▶ _WORK INSTRUCTION_: Examine each line of the data. Copy the line if it includes the word "Open".

▶ _INPUT FOR THIS TASK_:

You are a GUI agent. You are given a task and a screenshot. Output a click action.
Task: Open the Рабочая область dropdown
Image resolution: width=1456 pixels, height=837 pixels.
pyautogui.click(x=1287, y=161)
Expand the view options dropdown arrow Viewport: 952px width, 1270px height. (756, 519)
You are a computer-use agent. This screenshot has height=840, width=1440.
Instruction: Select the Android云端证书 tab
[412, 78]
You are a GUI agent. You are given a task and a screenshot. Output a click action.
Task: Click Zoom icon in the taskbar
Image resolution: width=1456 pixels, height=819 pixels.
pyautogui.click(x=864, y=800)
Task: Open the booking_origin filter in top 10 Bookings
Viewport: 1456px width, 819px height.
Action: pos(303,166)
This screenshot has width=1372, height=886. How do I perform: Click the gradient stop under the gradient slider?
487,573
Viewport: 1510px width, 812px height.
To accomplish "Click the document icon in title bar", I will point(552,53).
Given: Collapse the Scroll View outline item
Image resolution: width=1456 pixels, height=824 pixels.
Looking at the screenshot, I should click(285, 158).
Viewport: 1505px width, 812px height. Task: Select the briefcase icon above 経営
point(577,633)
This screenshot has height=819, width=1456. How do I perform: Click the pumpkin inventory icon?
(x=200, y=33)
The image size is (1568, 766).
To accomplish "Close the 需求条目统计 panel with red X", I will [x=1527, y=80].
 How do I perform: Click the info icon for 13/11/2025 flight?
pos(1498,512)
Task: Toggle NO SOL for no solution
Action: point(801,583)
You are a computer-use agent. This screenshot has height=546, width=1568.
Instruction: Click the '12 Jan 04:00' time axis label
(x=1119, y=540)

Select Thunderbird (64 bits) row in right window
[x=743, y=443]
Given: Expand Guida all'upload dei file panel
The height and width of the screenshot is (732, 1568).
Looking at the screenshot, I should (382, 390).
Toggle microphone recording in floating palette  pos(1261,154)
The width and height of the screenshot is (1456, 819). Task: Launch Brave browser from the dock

▶ _RESPONSE FOR THIS EXERCISE_:
Task: Open the Рабочая область dropdown
Task: Open the booking_origin filter in top 10 Bookings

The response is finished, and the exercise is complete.